_TO BE DONE_. Reproduce the listing below word for word, leaving out the pictures.

_PROVIDED MATERIAL_.

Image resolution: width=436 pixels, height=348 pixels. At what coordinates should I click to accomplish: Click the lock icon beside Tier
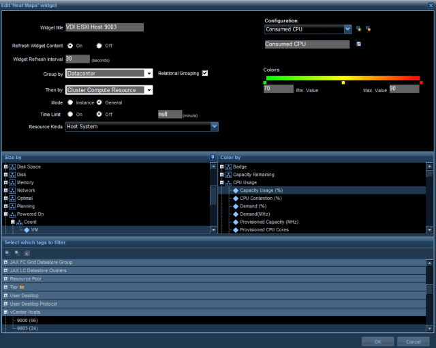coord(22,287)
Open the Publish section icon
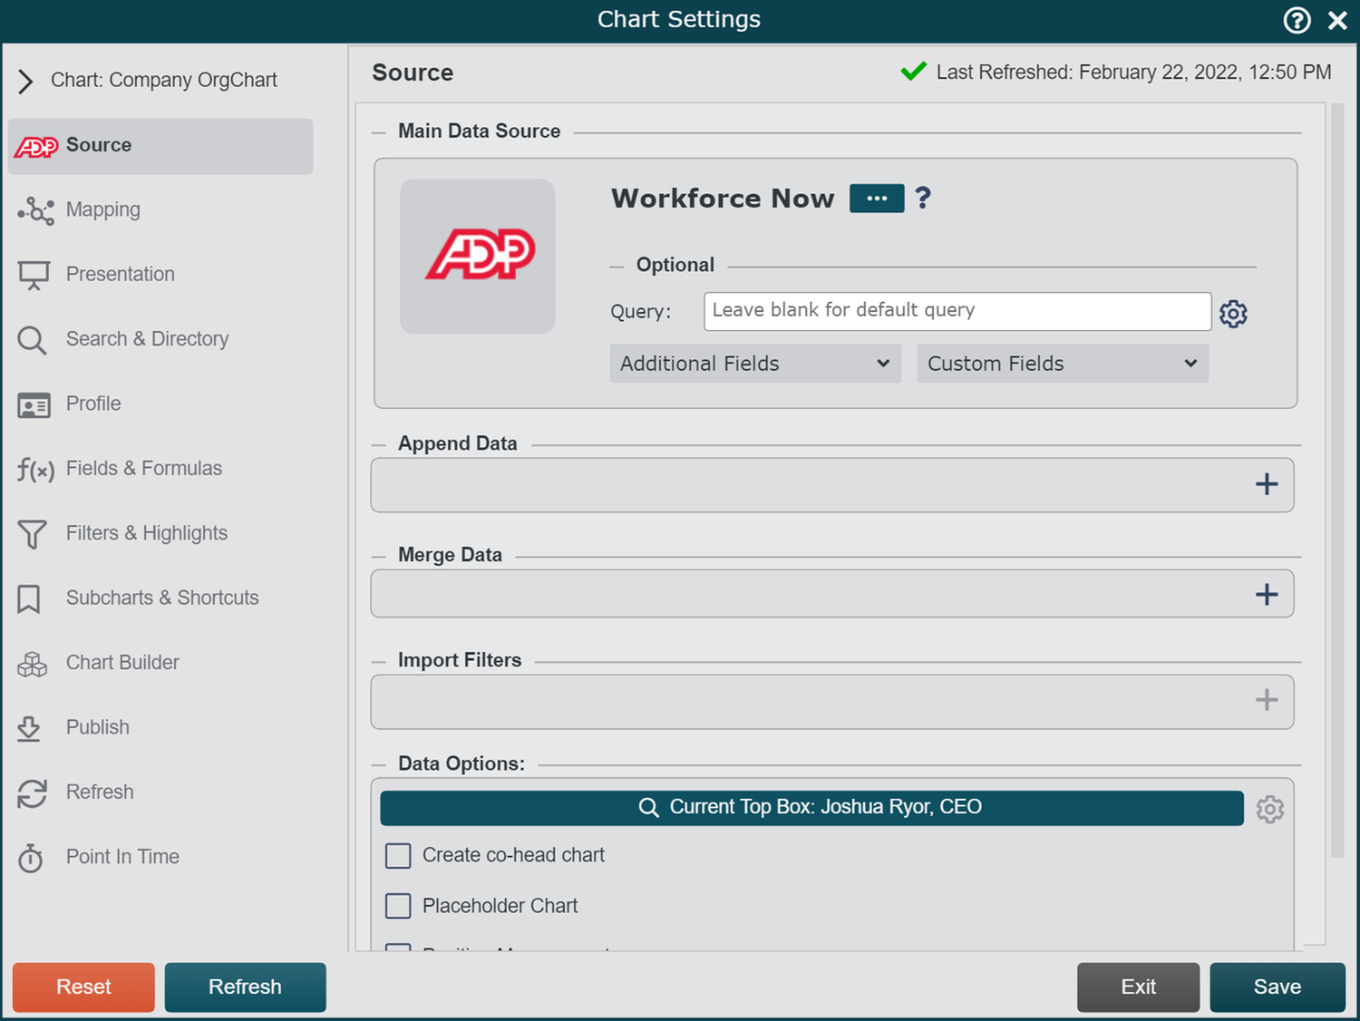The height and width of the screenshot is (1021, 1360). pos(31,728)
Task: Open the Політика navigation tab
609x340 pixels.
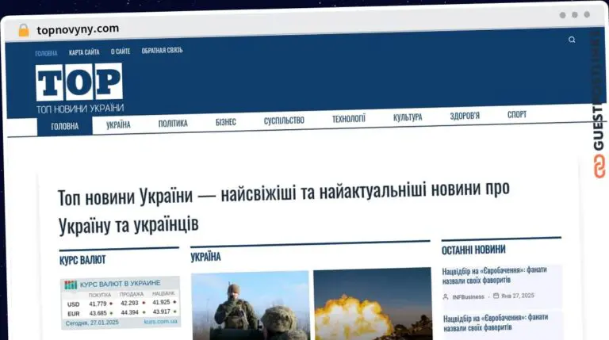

_TASK ANSWER_.
Image resolution: width=436 pixels, height=348 pixels. At what coordinates should I click to accomplish: Click the lock icon beside Tier
coord(22,287)
Open the Publish section icon
The height and width of the screenshot is (1021, 1360). pos(31,728)
Task: Open the Політика navigation tab
609x340 pixels.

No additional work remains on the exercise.